— Aim of the task —
Working from the entries that follow, transcribe exactly and only the lines from the one with "This screenshot has" through the last, pictures excluded.

Dataset records:
● ● ●

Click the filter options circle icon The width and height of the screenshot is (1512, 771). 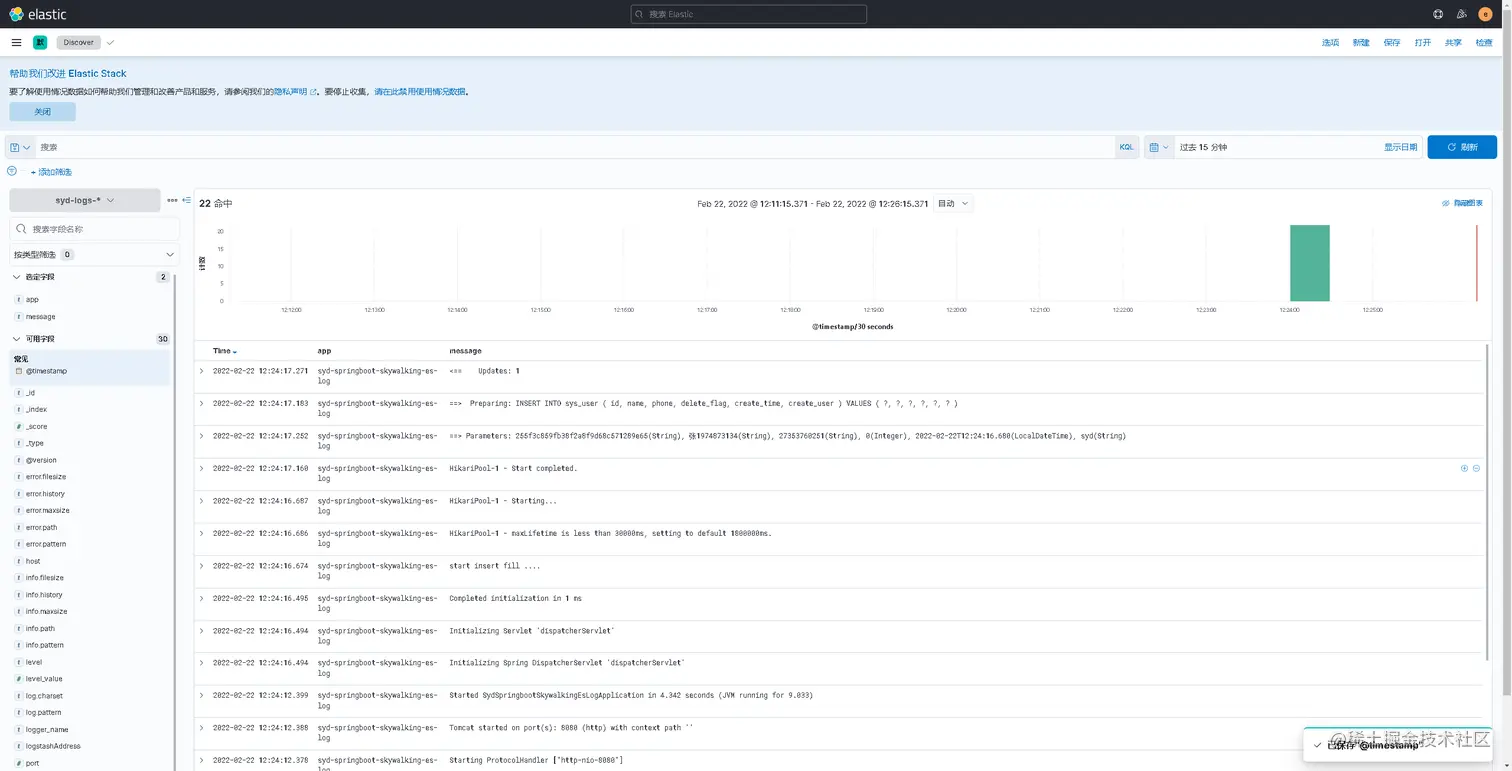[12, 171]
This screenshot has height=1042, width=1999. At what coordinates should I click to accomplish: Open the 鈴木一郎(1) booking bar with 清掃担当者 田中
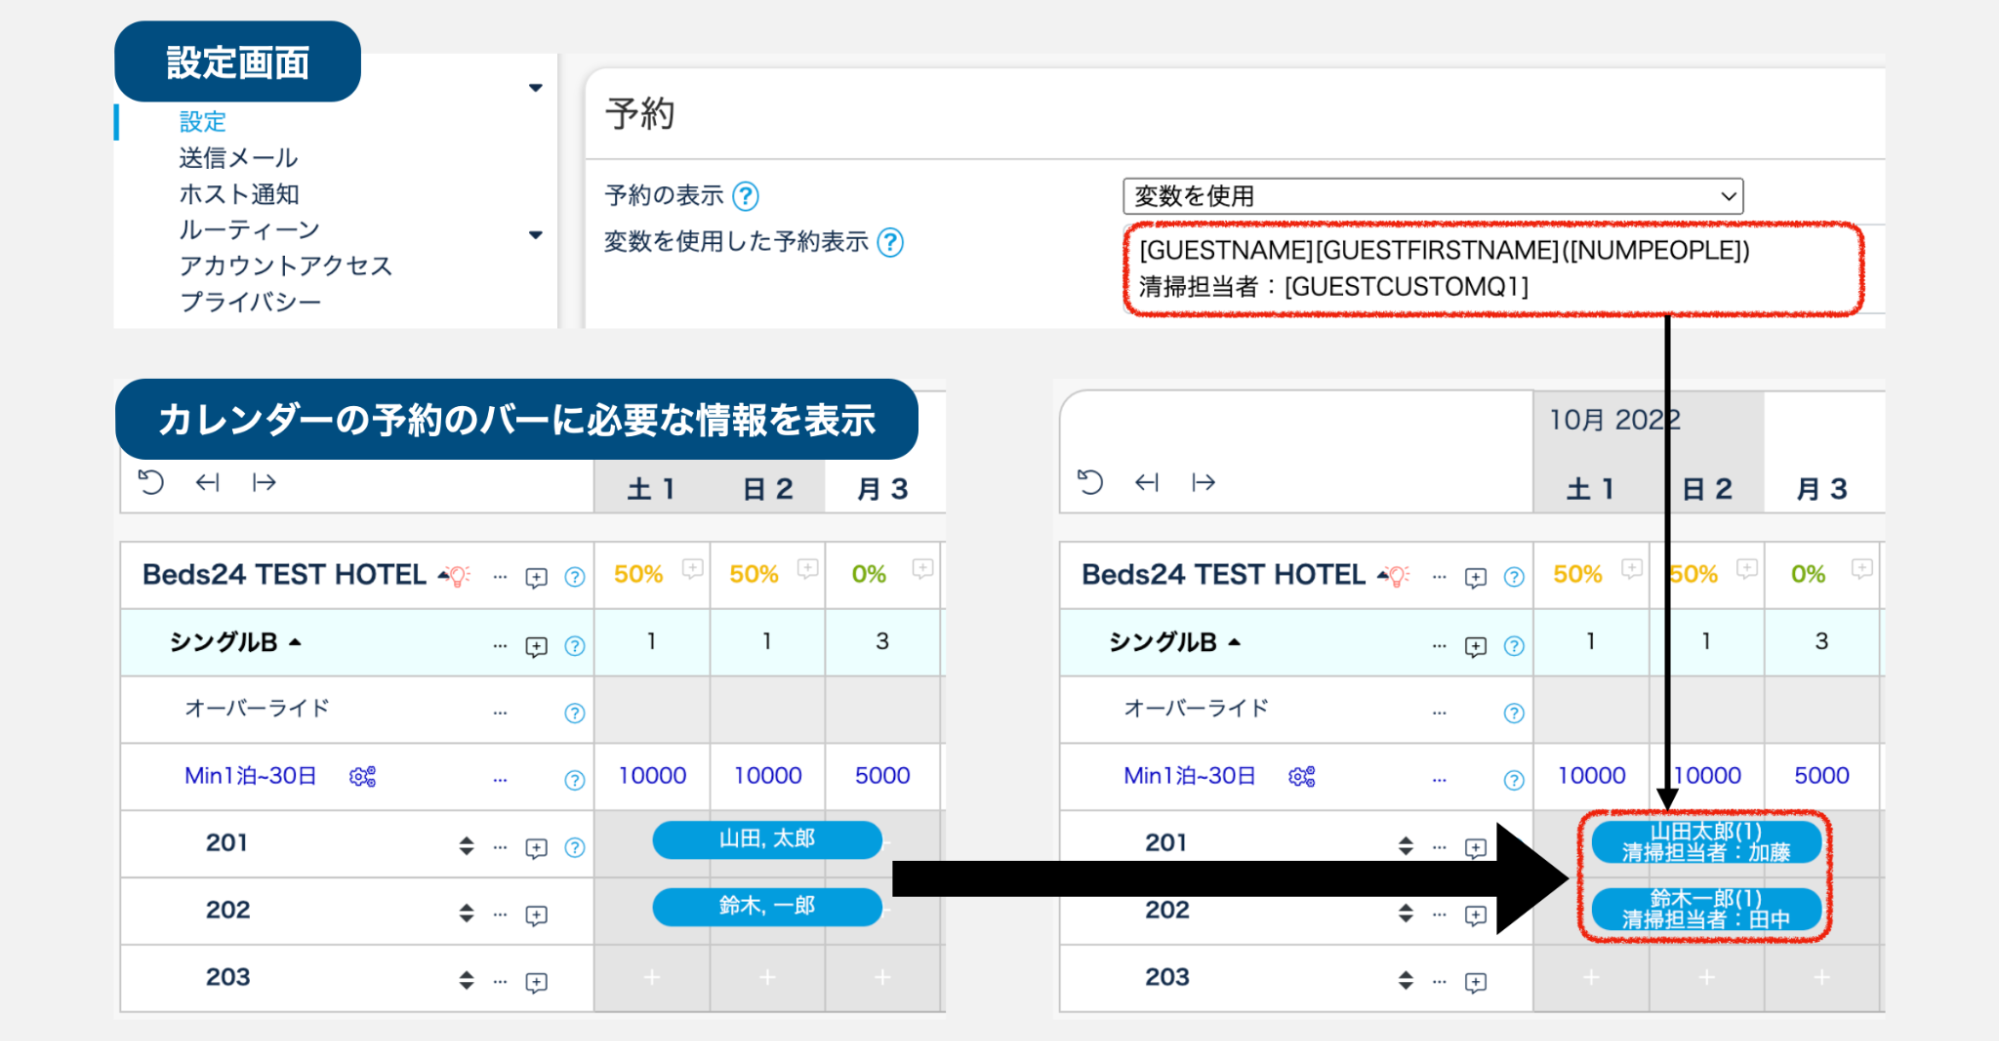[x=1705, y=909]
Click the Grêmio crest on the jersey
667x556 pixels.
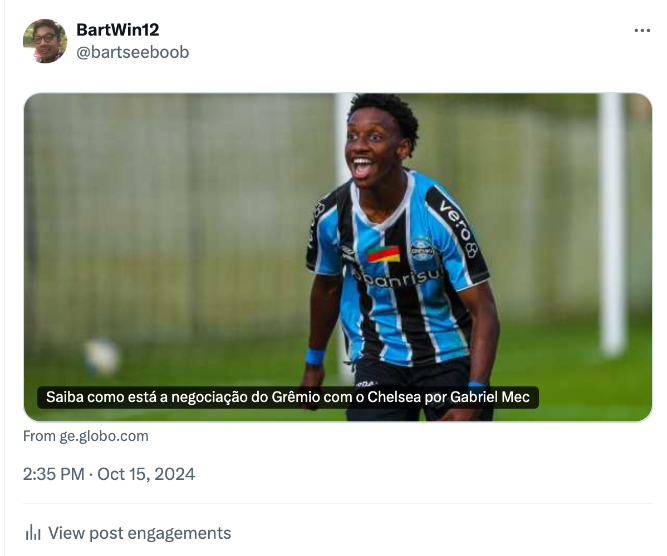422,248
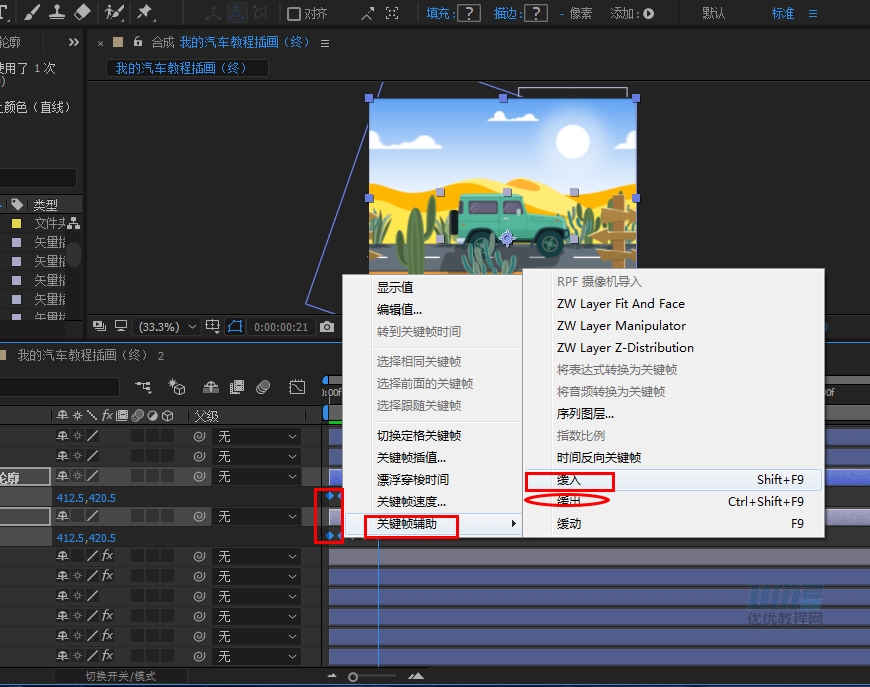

● ● ●

— Answer area —
This screenshot has height=1042, width=1999. At what coordinates should I click to accomplish: Open the 鈴木一郎(1) booking bar with 清掃担当者 田中
[x=1705, y=909]
Click the Grêmio crest on the jersey
667x556 pixels.
422,248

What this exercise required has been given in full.